Segment Start: Records

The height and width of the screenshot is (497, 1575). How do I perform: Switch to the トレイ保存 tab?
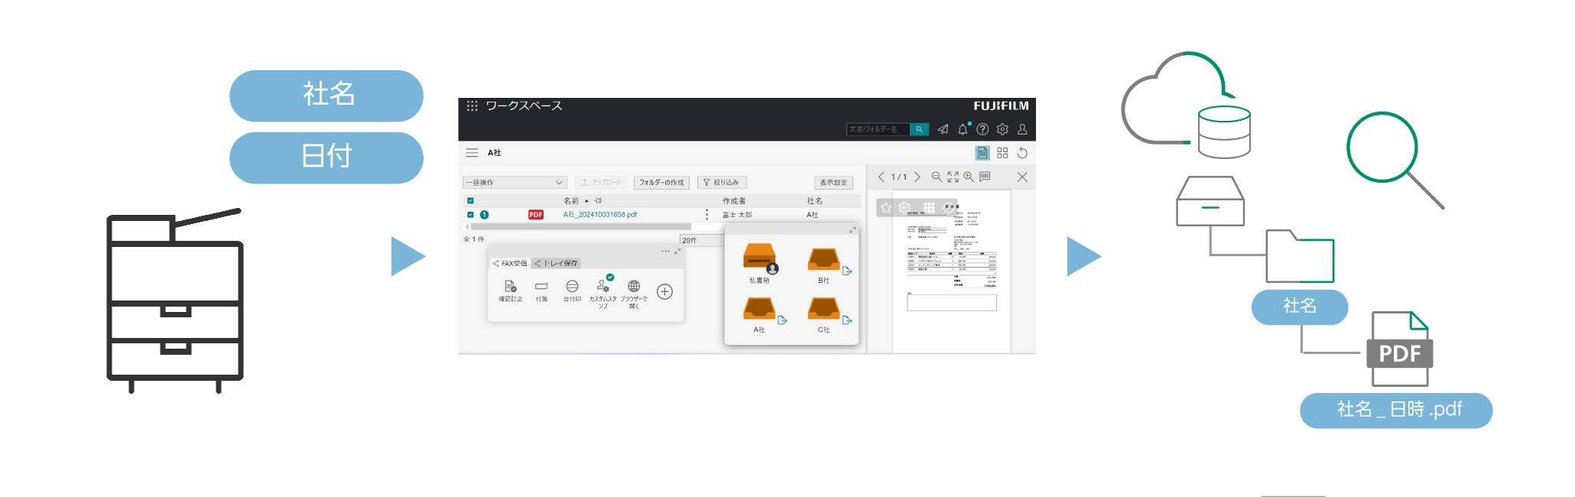click(x=557, y=263)
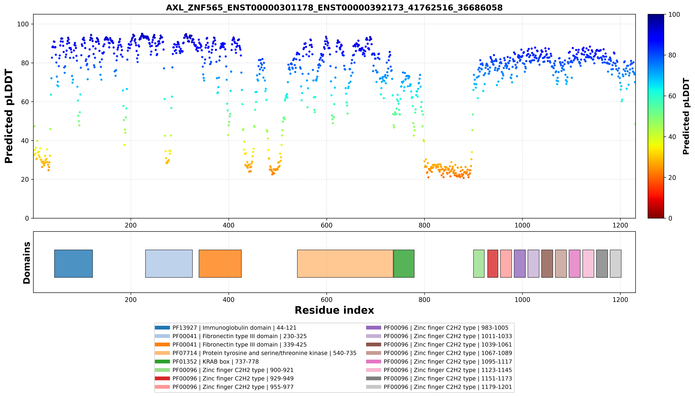Screen dimensions: 695x397
Task: Select the peach protein kinase domain block
Action: tap(345, 263)
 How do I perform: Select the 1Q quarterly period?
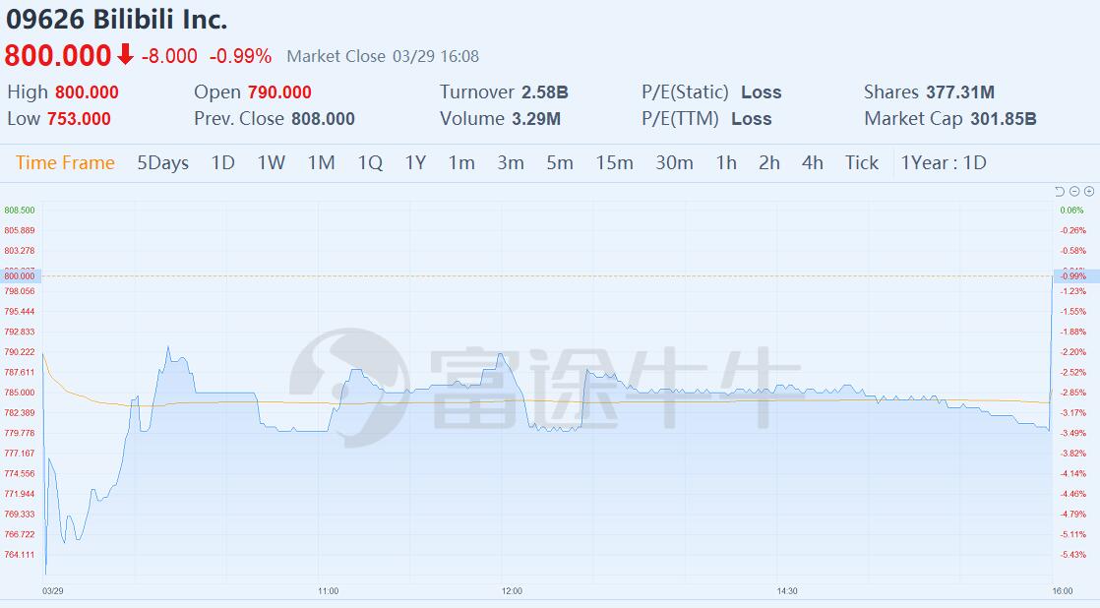click(370, 162)

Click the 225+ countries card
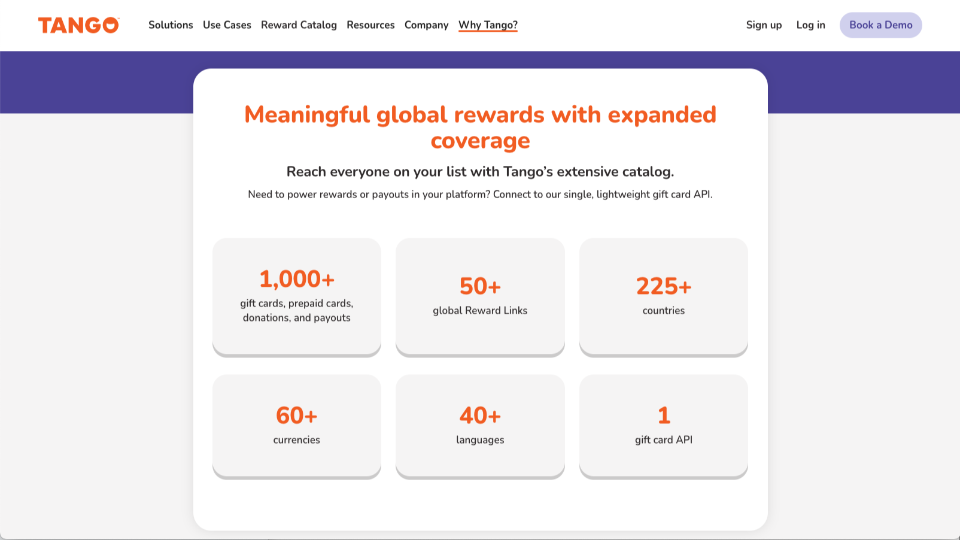point(663,296)
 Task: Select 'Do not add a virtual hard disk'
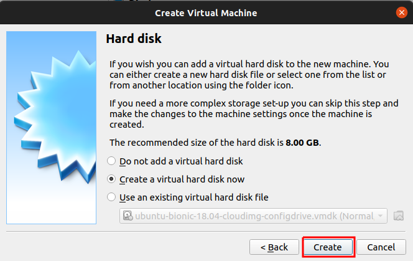click(x=112, y=161)
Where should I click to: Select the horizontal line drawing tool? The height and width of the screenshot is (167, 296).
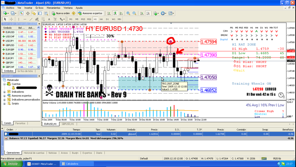(25, 19)
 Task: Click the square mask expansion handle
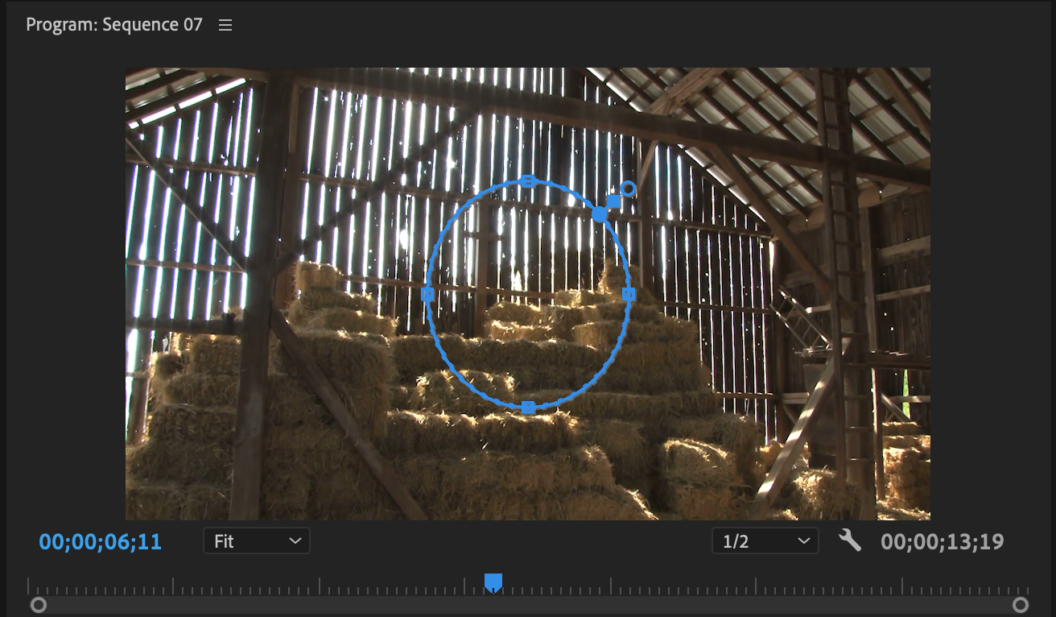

Segment End: Records

> **Exercise objective**:
Each line from the one containing "How do I perform: Select" through the last line of the data should be written out exactly. Skip the pictures, and add no other lines.

> **Answer to this task**:
 How do I perform: Select the 1Q quarterly period?
click(370, 162)

Click the 225+ countries card
point(663,296)
 Task: Select 'Do not add a virtual hard disk'
click(x=112, y=161)
Where should I click to: Select the horizontal line drawing tool? The height and width of the screenshot is (167, 296).
(25, 19)
 Task: Click the square mask expansion handle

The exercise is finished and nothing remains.